A audiência foi convocada pelo ministro Luís Roberto Barroso, relator de uma ação de quatro partidos (Rede, Psol, PSB e PT) que questiona a omissão do Ministério do Meio Ambiente ao deixar parado, desde o início de 2019, o Fundo Nacional sobre Mudança do Clima, um dos principais instrumentos de financiamento na luta contra o aquecimento global. Barroso situou o fundo num contexto mais amplo e convidou dezenas de autoridades e especialistas da academia, sociedade civil, setor privado e governo para montar um panorama da situação ambiental do país. Para o ministro, o Fundo Clima ilustra um conjunto de ações e omissões que pode representar um estado generalizado de inconstitucionalidade.
O debate terá início na véspera do discurso de Jair Bolsonaro na Assembleia Geral das Nações Unidas (ONU), na terça, às 10h (horário de Brasília). Espera-se que o presidente negue mais uma vez a explosão das queimadas, do desmatamento e da violência contra povos indígenas. Os dados indicam que o desmatamento na Amazônia está, há dois anos, fora de controle, com alta de 34% na taxa oficial, em 2019, e de mais 34% nos alertas em 2020, conforme o Instituto Nacional de Pesquisas Espaciais (Inpe). As queimadas na Amazônia já superam as do ano passado, mesmo após quatro meses de ação do Exército na região. Além disso, o Pantanal vive a pior temporada de fogo de sua história: pelo menos 16% do bioma já queimou. Imprensa, ONGs, ex-ministros do Meio Ambiente e servidores ambientais federais denunciam a destruição de 35 anos de governança ambiental. Investidores e compradores de commodities ameaçam o país com sanções comerciais.

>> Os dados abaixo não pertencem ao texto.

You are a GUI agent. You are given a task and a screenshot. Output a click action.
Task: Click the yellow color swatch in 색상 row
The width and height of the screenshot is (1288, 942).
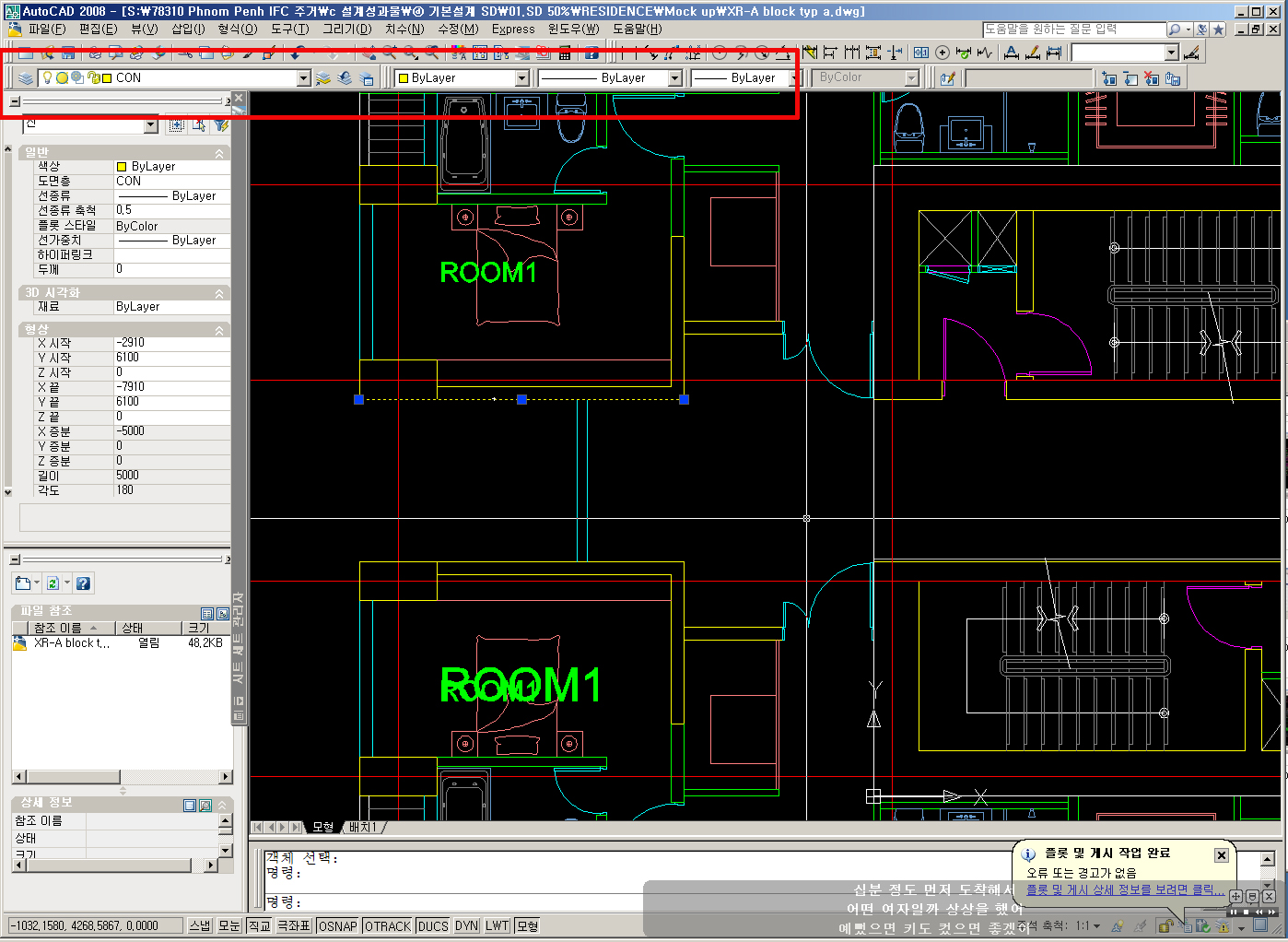(122, 167)
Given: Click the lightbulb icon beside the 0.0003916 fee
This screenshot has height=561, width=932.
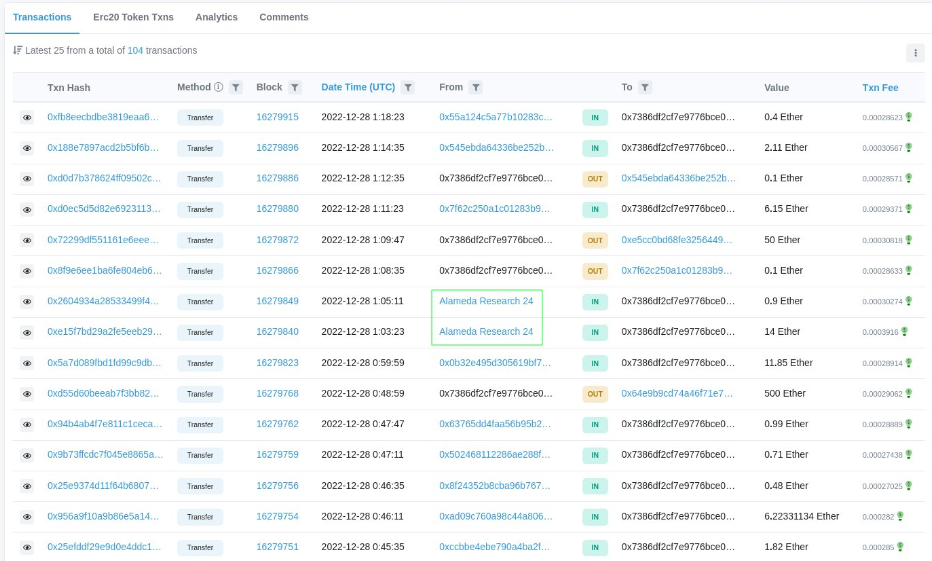Looking at the screenshot, I should (x=904, y=332).
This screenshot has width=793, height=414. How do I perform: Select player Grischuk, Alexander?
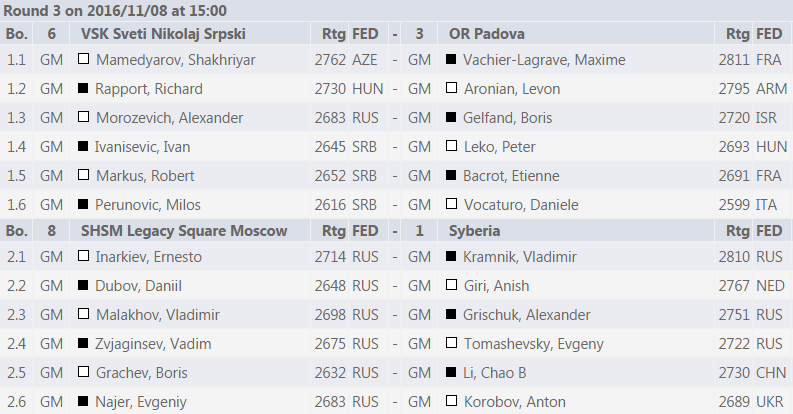pyautogui.click(x=526, y=315)
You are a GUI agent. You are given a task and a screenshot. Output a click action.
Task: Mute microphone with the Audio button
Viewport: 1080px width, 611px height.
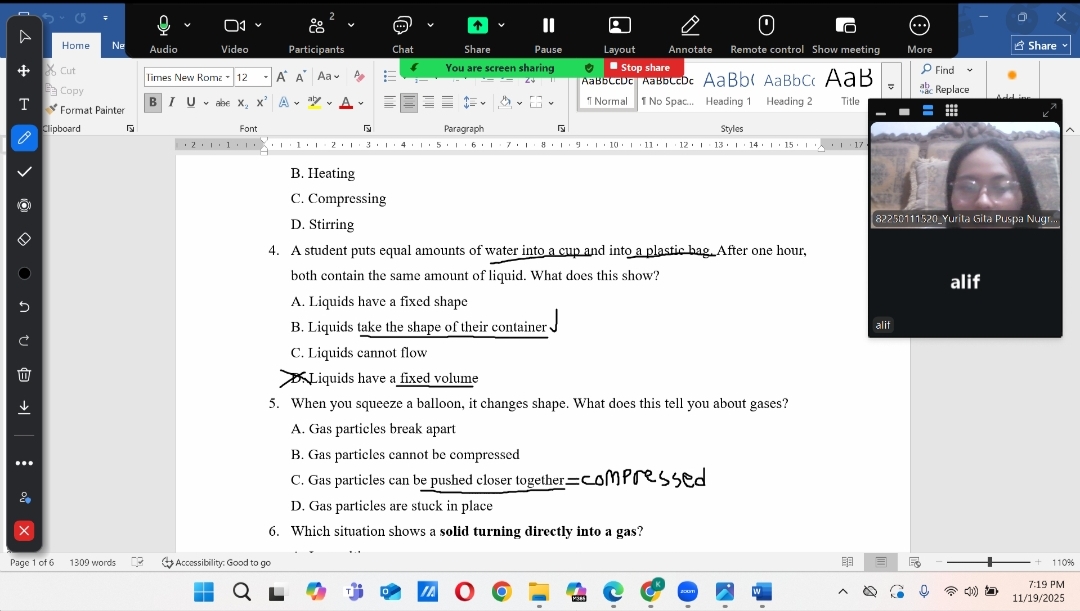coord(163,32)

Comparecerão à audiência ministros de Estado (Augusto Heleno, Ricardo Salles, Tereza Cristina, entre outros), os presidentes da Câmara, Rodrigo Maia (DEM-RJ), e do Senado, Davi Alcolumbre (DEM-AP); a ex-ministra do Meio Ambiente Izabella Teixeira; o ex-diretor do Inpe Ricardo Galvão; a líder indígena Sônia Guajajara; o relator da ONU David Boyd; o ex-presidente do Banco Central Armínio Fraga; e o presidente do Itaú Unibanco, Candido Bracher (saiba mais no box ao final do texto).
Num movimento que já demonstra os efeitos da pressão da ação — e numa tentativa de esvaziá-la —, o governo:
- recompôs recentemente o Comitê Gestor do Fundo Clima, depois de mais de 18 meses sem se reunir;
- aprovou o plano de aplicação de recursos para 2020, em 15 de julho passado;
- transferiu R$ 350 milhões do orçamento de 2019 do fundo para o BNDES;
- formalizou o empenho de R$ 232 milhões da parte reembolsável para 2020;
- autorizou outros R$ 6,2 milhões da parcela não reembolsável para 2020.

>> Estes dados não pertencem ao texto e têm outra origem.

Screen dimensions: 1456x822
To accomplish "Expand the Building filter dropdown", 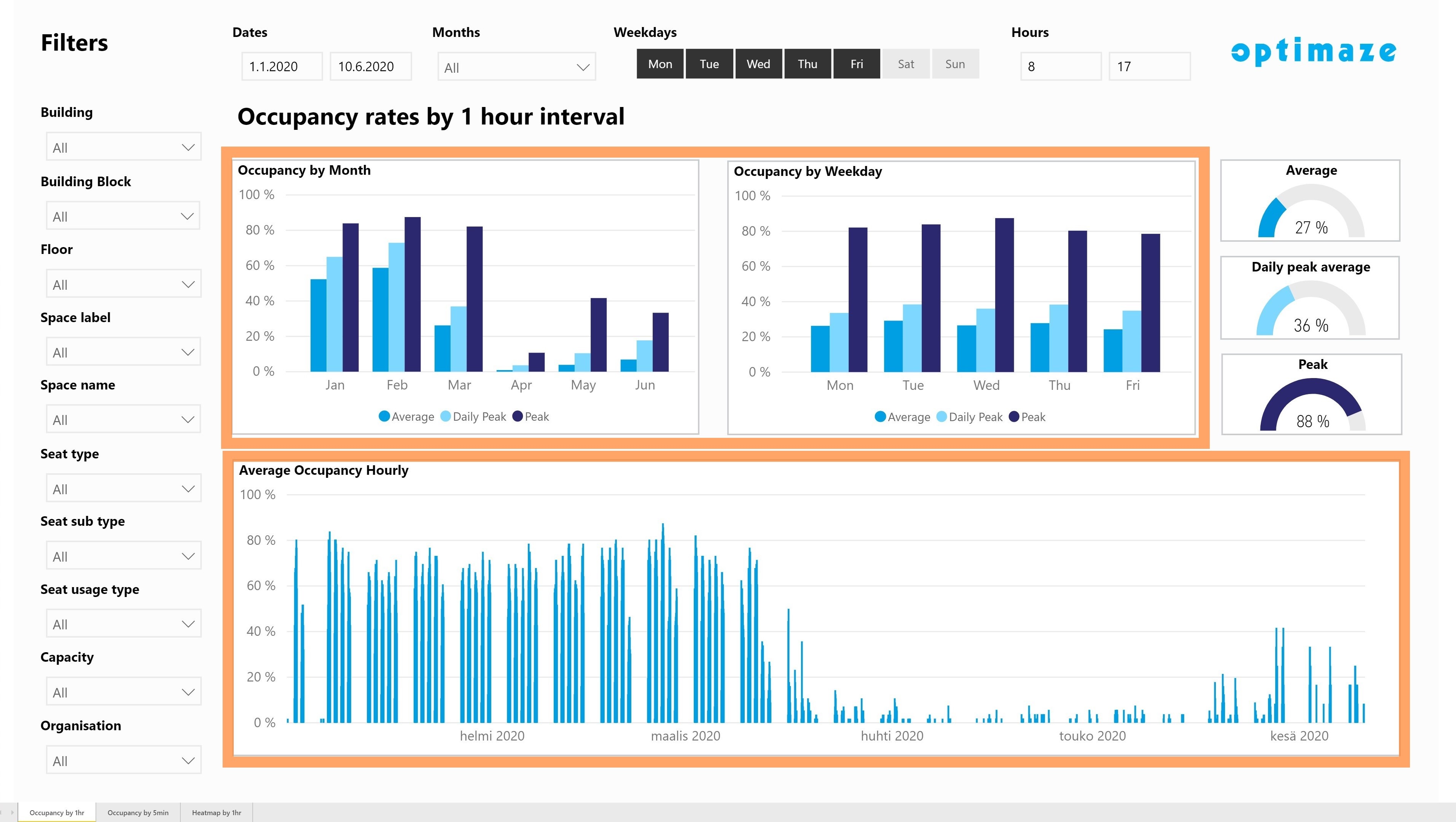I will pyautogui.click(x=123, y=147).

Essas providências de última hora estão longe de ser suficientes para enfrentar os desafios do Fundo Clima, a começar pelo caráter genérico do plano aprovado para 2020. Além disso, há um ponto de atenção: o anúncio de direcionamento prioritário dos recursos do Fundo Clima para recuperação de resíduos sólidos. A área representa cerca de 2,5% das emissões nacionais de gases de efeito estufa e é apenas uma entre nove linhas possíveis de aplicação reembolsável, geridas pelo BNDES.

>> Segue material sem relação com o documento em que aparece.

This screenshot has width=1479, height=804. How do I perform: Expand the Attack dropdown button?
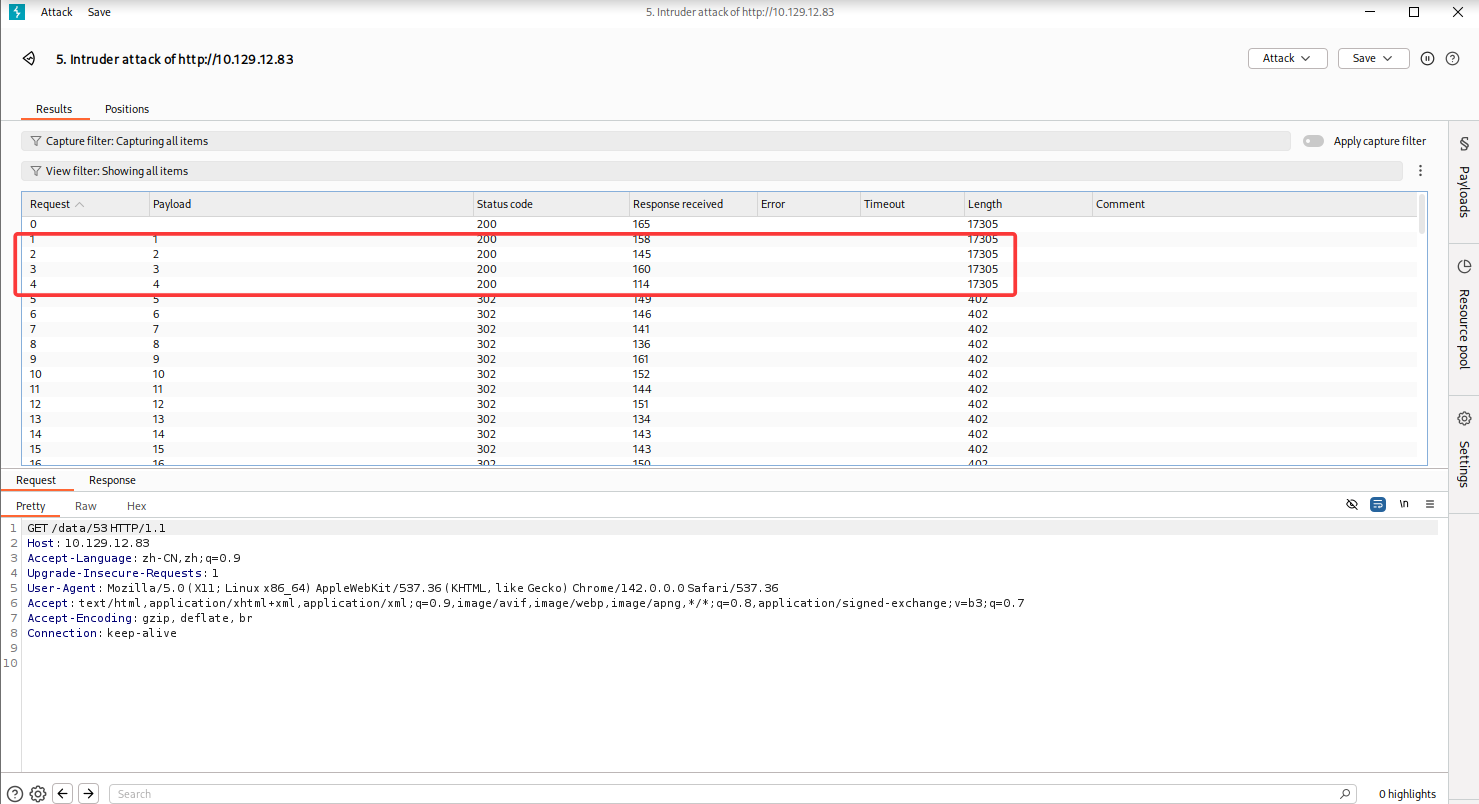click(1287, 59)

A Arguição de Descumprimento de Preceito Fundamental (ADPF-708) chegou ao Supremo pelas mãos de quatro partidos políticos. Esse tipo de ação busca evitar ou reparar dano a algum princípio básico da Constituição resultante de ato ou omissão do Poder Público. A ADPF 708 baseia-se em documentos técnicos compilados pelo Observatório do Clima — rede composta por 50 organizações da sociedade civil. A ação aponta que o Fundo Clima estava congelado desde o início do governo Bolsonaro. Outra ação com origem similar (recebida pela ministra Rosa Weber) indica o mesmo destino para o Fundo Amazônia.
O Fundo Clima foi estabelecido, em 2009, para financiar ações de mitigação e adaptação climáticas com royalties de petróleo e empréstimos com juros especiais, por meio do BNDES. Trata-se de um dos principais mecanismos financeiros da política climática brasileira, que permitiriam ao país cumprir a Lei nº 12.187, da Política Nacional sobre Mudança do Clima e o compromisso brasileiro no Acordo de Paris. No início do mandato, o ministro de Meio Ambiente, Ricardo Salles, dissolveu a Secretaria de Mudanças Climáticas de sua pasta, órgão responsável pelo Fundo Clima. Em abril do ano passado, um decreto do presidente Bolsonaro extinguiu seu comitê gestor.
O fundo abrange as modalidades não reembolsável e reembolsável e permite captação por órgãos e entidades da administração pública direta e indireta (federal e estadual e municipal), fundações de direito privado (incluídas as fundações de apoio), associações civis, empresas privadas, cooperativas, entre outros.
Em 2019, havia autorização orçamentária para aplicação de cerca de R$ 8 milhões não reembolsáveis no fomento a estudos, projetos e empreendimentos. No fechamento do ano, foram empenhados apenas R$ 718 mil. O restante dos recursos permaneceu sem aplicação, essencialmente por inoperância de gestão. Quanto aos recursos reembolsáveis, geridos pelo BNDES, mas também submetidos à supervisão do comitê gestor do Ministério do Meio Ambiente, os valores disponíveis em 2019 eram de mais de R$ 500 milhões. Cerca de R$ 350 milhões foram empenhados, mas só recentemente foram direcionados para o banco.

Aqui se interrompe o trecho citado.